街をきれいにという名目で殺人さえも平然とこなしていました。
協会の地下で発見された死体は、新しいものから白骨化したものまで数知れず…自警団の創立の長さと闇の深さを感じさせます。
彼らの殺人は、もしかしたら「ビレッジ・オブ・ザ・イヤー」の受賞年数よりも長いのかもしれません。
洗脳された住民たち
自警団のメンバーは、バーの経営者やスーパーの店長、警察所長など。街のいたるところで住民たちを監視しています。
また、監視と同時に自分たちの望む街を形成するように住民たちの思考を操作。
売上のためなら未成年に飲酒も仕方ないという名目で、青年たちが街中でたむろしないようにしていました。
平和で自由と見せかけた行動は、実は全てゆるい洗脳なのです。
「それでいいのよ」という言動で不正を許し、街の中で目につく害悪を隠そうとしていたのです。
さらに、スーパーの店員は店や街の存続のためという名目で自警団に加担するように誘導されていました。
全ては街のためにという心理で殺人まで指示されていたあたり、宗教的な洗脳力があったようにも感じられます。
人間味の中にちりばめられた不徳
作中では「大人としてどうなの?」「警察としてどうなの?」と思わせるようなキャラクターが多数登場します。
警察だからといって正義ではないというのは当然ですが、それにしても彼らの行動は不徳まみれだと感じるシーンもあるほどです。

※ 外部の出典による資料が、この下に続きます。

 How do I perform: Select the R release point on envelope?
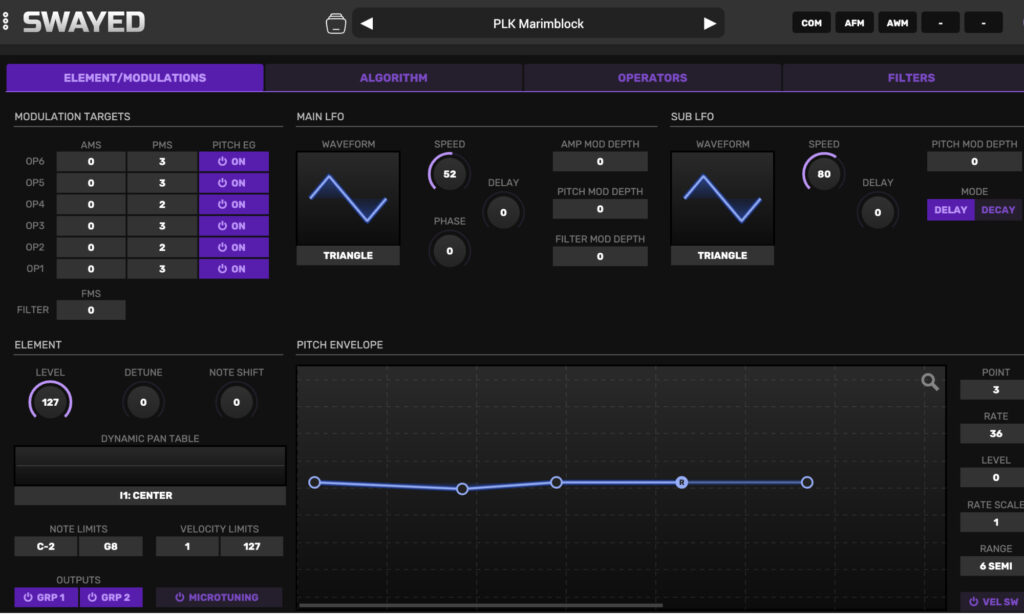[682, 482]
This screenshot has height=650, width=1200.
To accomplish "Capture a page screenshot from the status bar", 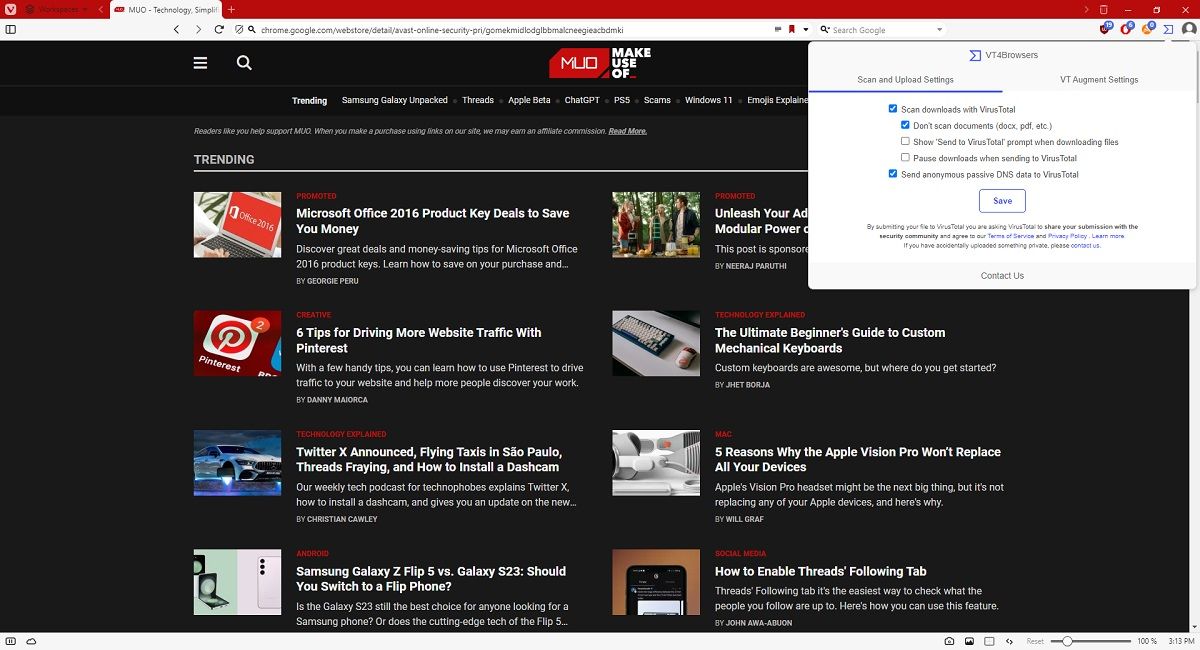I will [949, 641].
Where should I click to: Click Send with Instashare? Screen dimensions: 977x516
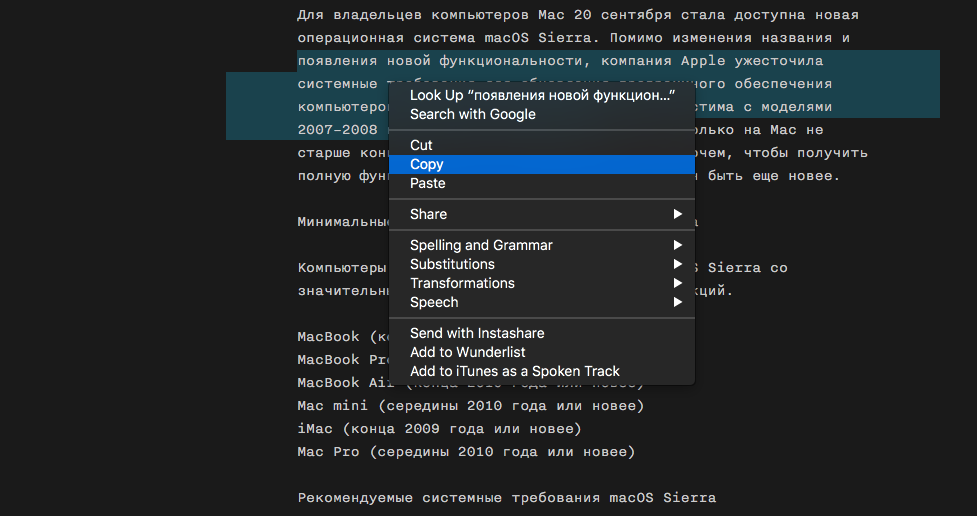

サンドフォードで形成された街のオリジナルルールは、彼らの自分勝手な考えから形成されたものなのでしょう。
子どもみたいな嫉妬心
そもそもニコラスがサンドフォードに左遷されたのは、ロンドン警察メンバーの嫉妬からくるものです。
君が頑張るほど、我々が無能に見える
このまま活躍されたら君はヒーローだ。それはできん
引用:ホット・ファズ‐俺たちスーパーポリスメン‐/配給会社:ギャガ・コミュニケーションズ
上司までもが新たなヒーローの登場を喜ばず、自分の保身のために彼を左遷する。
まったくもって子どもみたいな嫉妬心ではありませんか。
あまりにも人間味あふれる感情ではありますが、ニコラスにとってはあまりにも理不尽です。
しかし、出だしから異議を唱えたくなるこのシーンはシュールでコミカルなストーリーの始まりを演出。
最終的に自分たちの首を絞める結果となったロンドン市警は、不徳は間違いというサンドフォードの縮図として観ることもできるのでしょう。
臭い物に蓋をする自警団
自警団にとって街の外観を損なうような人物はそれ自体が悪であり生ゴミのような存在です。
だからこそ、殺害した者すべてを協会の地下に投げ捨てていたのでしょう。
腐った生ゴミは地面に埋めると養分になり、街という巨木の肥料になります。
殺した者たちを人として見なかったからこそ、彼らは自分たちの悪事にも蓋をして平穏に暮せたのではないでしょうか。